Govt projects drive India external storage market revenue to USD 70.2 mn

External storage market in India witnessed a double-digit year-on-year growth in vendor revenue and stood at USD 70.2 million, says the new report from IDC.

EMC continued to lead the market and increased its share to 33.5 percent from 31.2  percent majorly due to multi-million dollar deals from Government and Telecom vertical.

HP displaced IBM to gain the 2nd spot with 15  percent market share in Q1 2015. IBM and Netapp saw a de-growth while HDS and Dell witnessed marginal growth (quarter-on-quarter).

The market was primarily driven by government initiatives (like UID and e-governance projects) and large multi-million dollar technology refresh deals in the Banking vertical.

The market is expected to witness further growth due to increased storage demand from e-commerce companies, Healthcare and online Educational institutes coupled with the traditional verticals, in the coming quarters, the report said.

Increased acceptance of all-flash arrays is seen across organizations to improve efficiency in workloads like VDI, OLTP and BI etc. Also, market is witnessing increased deployments of hybrid-flash arrays as it caters to the needs of today’s organizations with both capacity and performance embedded in a single system.

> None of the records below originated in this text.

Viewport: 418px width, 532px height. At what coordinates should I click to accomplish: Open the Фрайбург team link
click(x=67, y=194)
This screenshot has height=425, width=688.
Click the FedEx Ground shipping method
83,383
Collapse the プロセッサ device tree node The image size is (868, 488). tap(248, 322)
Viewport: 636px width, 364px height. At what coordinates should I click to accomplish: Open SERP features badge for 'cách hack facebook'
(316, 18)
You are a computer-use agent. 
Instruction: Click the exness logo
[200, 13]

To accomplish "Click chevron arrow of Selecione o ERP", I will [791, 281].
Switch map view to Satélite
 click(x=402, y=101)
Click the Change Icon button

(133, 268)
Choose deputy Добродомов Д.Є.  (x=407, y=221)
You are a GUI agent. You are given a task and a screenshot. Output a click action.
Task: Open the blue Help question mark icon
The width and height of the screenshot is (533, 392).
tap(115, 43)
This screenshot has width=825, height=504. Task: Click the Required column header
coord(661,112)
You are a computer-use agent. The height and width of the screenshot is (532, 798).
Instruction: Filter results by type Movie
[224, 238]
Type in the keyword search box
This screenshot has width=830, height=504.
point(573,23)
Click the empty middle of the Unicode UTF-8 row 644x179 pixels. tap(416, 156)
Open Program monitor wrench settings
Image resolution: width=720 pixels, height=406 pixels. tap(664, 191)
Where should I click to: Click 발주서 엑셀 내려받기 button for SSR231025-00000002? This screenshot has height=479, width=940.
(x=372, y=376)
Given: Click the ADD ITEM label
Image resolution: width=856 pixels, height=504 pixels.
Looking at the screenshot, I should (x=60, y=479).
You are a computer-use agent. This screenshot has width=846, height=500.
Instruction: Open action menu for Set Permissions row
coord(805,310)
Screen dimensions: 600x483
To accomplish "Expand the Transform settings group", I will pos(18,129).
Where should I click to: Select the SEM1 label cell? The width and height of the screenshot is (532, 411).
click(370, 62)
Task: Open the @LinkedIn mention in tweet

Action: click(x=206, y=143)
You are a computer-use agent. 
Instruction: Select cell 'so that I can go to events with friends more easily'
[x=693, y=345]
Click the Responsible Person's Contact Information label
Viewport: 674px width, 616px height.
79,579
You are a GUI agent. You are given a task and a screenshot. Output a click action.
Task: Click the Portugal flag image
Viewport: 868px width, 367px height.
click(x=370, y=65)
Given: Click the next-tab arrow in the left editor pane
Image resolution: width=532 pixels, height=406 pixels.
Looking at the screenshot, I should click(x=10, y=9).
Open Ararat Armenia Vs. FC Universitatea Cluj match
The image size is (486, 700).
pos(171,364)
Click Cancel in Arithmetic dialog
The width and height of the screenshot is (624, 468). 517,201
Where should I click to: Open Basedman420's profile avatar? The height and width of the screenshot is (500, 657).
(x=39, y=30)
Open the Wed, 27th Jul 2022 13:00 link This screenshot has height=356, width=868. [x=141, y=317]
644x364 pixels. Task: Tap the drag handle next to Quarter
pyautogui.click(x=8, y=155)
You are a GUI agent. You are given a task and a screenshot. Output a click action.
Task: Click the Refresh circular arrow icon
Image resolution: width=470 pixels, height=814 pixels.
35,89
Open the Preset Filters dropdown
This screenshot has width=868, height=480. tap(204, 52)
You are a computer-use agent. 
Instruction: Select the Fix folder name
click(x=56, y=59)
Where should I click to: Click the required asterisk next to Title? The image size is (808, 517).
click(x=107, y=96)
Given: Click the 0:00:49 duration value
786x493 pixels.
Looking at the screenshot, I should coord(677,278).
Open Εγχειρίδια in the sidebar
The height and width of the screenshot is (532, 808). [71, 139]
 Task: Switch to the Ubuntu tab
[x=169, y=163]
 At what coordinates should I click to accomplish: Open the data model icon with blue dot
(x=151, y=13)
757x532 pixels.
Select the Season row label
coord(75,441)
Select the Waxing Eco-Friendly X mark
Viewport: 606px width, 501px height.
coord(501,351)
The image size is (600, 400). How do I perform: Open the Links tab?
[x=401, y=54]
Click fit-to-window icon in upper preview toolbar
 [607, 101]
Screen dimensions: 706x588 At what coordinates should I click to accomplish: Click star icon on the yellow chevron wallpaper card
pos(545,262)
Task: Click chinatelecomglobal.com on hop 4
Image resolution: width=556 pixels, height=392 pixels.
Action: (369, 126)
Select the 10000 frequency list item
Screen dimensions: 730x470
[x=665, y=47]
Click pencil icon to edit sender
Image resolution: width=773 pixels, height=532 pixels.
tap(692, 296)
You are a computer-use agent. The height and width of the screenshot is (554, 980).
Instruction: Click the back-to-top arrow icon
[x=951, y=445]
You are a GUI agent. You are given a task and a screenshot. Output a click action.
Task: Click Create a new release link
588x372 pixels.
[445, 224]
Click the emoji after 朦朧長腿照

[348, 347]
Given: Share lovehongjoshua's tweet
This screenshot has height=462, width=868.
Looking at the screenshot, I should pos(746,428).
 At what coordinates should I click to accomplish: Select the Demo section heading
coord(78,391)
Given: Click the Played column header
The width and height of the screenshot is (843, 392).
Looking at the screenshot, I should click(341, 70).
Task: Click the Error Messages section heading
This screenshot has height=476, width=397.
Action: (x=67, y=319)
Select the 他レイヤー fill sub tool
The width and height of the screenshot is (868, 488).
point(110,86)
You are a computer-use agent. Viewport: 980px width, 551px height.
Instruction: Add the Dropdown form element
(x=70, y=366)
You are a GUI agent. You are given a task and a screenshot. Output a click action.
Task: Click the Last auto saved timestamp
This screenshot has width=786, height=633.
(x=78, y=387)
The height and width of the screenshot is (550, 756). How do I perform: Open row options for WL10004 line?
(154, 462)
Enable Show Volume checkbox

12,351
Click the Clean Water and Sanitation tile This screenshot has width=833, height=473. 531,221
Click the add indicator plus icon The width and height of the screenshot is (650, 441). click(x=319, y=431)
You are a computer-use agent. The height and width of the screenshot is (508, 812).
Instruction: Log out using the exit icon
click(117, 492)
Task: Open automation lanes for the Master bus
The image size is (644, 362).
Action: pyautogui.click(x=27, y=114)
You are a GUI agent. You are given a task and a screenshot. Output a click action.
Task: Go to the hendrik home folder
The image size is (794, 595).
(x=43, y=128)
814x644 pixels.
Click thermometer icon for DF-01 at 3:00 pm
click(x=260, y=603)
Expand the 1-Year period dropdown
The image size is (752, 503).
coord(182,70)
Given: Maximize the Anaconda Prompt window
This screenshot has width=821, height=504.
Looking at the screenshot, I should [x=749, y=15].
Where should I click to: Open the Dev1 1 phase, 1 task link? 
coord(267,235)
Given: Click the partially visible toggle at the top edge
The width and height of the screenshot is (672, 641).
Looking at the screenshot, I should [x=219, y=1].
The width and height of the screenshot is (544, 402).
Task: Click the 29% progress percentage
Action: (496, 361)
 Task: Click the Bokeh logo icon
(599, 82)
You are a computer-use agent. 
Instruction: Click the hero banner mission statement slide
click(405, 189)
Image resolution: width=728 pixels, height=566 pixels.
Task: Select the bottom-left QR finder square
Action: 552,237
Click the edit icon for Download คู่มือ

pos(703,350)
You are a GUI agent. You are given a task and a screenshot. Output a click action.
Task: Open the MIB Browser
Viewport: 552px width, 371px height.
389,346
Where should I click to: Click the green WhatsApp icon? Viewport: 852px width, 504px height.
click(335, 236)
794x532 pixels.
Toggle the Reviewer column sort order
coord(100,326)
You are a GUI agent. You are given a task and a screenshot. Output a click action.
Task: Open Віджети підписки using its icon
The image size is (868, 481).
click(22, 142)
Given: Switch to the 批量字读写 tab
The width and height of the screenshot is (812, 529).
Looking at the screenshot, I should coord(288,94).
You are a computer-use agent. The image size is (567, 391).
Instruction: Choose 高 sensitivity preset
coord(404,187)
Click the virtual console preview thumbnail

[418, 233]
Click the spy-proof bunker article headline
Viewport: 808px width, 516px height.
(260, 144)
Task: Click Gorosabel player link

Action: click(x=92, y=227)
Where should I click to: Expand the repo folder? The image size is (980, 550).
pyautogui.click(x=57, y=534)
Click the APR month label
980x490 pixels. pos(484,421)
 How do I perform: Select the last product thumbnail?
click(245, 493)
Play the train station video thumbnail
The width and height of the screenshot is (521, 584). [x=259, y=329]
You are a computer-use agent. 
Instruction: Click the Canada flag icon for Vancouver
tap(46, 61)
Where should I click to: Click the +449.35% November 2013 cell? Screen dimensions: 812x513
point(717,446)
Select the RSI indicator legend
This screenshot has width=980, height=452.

SaaS services like Office 365, Salesforce are expected to cannibalize the traditional storage system business by some magnitude in the coming quarters.

IDC -India external storage marker

SaaS providers would need the additional storage systems to cater to this demand but some of them are expected to prefer storage component manufactures or white box players rather than traditional vendors.

Communications & Media, Banking and Professional Services continue to be the dominant verticals. While Government segment has seen increased spending, Manufacturing vertical saw a decline as compared to Q4 2014 but is expected to bounce back in the coming quarters.

Organizations are demanding innovative solutions with business outcome led pricing, which can integrate, process and analyze the large volumes of existing data to give them actionable recommendations, according to Dileep Nadimpalli, senior market analyst, Storage, IDC India.

According to Gaurav Sharma, research manager, Enterprise Computing, IDC India, new business models and renewed competition is forcing organizations of all sizes to revisit their business strategy.

A key component of this is the structured and unstructured data that needs to be analyzed across departments to contribute to this strategy, marketing programs, product positioning and customer delight. This is pushing organizations to revisit their storage architectures to accommodate more efficient technologies, hybrid arrays and storage management tools to be able to support this transition, the report said.